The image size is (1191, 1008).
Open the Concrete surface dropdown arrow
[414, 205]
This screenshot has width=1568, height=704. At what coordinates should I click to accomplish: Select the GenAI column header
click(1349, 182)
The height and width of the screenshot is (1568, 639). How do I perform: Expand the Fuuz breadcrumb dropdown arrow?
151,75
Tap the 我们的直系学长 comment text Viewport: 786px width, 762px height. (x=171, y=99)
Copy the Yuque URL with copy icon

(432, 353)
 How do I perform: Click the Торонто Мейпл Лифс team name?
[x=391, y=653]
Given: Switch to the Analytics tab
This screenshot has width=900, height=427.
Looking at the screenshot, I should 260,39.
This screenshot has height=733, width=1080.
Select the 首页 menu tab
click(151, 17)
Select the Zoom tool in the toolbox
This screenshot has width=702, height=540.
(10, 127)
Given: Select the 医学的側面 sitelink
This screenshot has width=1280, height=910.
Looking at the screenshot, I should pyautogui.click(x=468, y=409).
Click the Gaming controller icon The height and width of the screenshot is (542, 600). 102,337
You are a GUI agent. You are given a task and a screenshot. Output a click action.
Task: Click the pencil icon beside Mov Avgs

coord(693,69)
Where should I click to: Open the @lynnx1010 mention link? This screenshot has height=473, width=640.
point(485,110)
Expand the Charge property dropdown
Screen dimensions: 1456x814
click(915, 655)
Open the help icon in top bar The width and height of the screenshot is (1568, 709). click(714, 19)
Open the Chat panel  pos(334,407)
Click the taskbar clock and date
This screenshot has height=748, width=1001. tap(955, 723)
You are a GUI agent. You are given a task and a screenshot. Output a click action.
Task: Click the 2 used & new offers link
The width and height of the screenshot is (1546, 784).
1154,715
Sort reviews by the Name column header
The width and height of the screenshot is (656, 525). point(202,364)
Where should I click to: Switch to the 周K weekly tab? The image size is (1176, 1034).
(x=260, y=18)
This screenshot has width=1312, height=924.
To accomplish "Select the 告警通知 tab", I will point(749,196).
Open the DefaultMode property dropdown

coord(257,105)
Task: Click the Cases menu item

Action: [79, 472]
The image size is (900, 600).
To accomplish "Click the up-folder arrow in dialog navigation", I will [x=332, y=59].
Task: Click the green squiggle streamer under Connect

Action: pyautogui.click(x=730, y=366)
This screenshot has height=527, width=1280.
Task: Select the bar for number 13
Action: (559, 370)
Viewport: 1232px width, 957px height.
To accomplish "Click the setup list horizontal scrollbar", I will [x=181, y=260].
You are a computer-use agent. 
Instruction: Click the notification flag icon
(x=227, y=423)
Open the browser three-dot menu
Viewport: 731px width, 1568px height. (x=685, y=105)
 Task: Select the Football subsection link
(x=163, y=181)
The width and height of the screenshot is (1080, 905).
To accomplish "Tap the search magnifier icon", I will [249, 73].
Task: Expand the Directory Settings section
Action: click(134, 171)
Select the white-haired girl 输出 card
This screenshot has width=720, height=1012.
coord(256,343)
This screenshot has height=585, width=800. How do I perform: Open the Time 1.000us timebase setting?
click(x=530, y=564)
════════════════════
* [TASK ITEM]: Your answer should hold only the lines from the one with "Task: Click the 2 used & new offers link" through the end of the listing above, both ends included, written out exactly.

* [RESULT]:
Task: Click the 2 used & new offers link
The width and height of the screenshot is (1546, 784).
1154,715
Sort reviews by the Name column header
The width and height of the screenshot is (656, 525). point(202,364)
Where should I click to: Switch to the 周K weekly tab? The image size is (1176, 1034).
(x=260, y=18)
This screenshot has width=1312, height=924.
To accomplish "Select the 告警通知 tab", I will point(749,196).
Open the DefaultMode property dropdown

coord(257,105)
Task: Click the Cases menu item

Action: [79, 472]
The image size is (900, 600).
To accomplish "Click the up-folder arrow in dialog navigation", I will [x=332, y=59].
Task: Click the green squiggle streamer under Connect

Action: pyautogui.click(x=730, y=366)
This screenshot has height=527, width=1280.
Task: Select the bar for number 13
Action: (559, 370)
Viewport: 1232px width, 957px height.
To accomplish "Click the setup list horizontal scrollbar", I will [x=181, y=260].
You are a computer-use agent. 
Instruction: Click the notification flag icon
(x=227, y=423)
Open the browser three-dot menu
Viewport: 731px width, 1568px height. (x=685, y=105)
 Task: Select the Football subsection link
(x=163, y=181)
The width and height of the screenshot is (1080, 905).
To accomplish "Tap the search magnifier icon", I will [249, 73].
Task: Expand the Directory Settings section
Action: click(134, 171)
Select the white-haired girl 输出 card
This screenshot has width=720, height=1012.
coord(256,343)
This screenshot has height=585, width=800. How do I perform: Open the Time 1.000us timebase setting?
click(x=530, y=564)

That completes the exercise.